* [Exercise brief]: Go through the records and copy each line where the string "will" occurs.

* [Task data]:
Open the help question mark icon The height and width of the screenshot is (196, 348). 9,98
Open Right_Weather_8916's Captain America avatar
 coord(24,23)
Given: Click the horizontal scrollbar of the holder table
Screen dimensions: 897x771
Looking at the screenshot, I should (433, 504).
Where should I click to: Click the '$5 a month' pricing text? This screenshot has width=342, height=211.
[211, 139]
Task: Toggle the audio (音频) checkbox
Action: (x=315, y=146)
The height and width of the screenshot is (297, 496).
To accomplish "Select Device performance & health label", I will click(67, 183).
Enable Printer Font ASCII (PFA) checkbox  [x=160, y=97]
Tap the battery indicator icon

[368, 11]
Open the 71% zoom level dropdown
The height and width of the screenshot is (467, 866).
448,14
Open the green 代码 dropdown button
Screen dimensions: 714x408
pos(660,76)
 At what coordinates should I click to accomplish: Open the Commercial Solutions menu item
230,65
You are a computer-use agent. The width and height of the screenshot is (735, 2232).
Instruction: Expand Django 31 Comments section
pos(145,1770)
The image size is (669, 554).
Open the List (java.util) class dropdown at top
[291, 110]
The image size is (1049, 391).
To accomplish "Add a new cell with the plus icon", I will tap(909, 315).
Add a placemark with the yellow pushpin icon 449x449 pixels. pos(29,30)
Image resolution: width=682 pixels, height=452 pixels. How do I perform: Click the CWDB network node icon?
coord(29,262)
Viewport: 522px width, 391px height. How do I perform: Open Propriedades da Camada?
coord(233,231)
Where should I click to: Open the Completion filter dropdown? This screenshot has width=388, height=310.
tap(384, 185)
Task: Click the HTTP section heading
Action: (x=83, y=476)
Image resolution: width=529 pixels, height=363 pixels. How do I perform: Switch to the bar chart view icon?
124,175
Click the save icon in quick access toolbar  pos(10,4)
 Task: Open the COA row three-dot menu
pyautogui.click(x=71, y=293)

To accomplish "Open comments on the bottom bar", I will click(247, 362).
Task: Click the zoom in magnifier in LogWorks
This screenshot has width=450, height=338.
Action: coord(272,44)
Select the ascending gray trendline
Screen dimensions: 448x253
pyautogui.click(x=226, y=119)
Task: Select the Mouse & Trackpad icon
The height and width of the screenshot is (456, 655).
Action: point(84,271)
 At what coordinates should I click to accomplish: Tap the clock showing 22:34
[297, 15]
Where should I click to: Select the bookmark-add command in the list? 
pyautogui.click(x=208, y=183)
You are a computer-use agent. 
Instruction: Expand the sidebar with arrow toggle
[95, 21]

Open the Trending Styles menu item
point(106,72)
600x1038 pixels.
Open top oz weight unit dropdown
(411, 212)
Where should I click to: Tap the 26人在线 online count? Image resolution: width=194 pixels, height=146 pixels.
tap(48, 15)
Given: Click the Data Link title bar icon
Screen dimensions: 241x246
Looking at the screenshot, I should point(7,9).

* [Response area]:
To accomplish "Select Device performance & health label", I will click(67, 183).
To accomplish "Add a new cell with the plus icon", I will tap(909, 315).
To accomplish "Open comments on the bottom bar", I will click(247, 362).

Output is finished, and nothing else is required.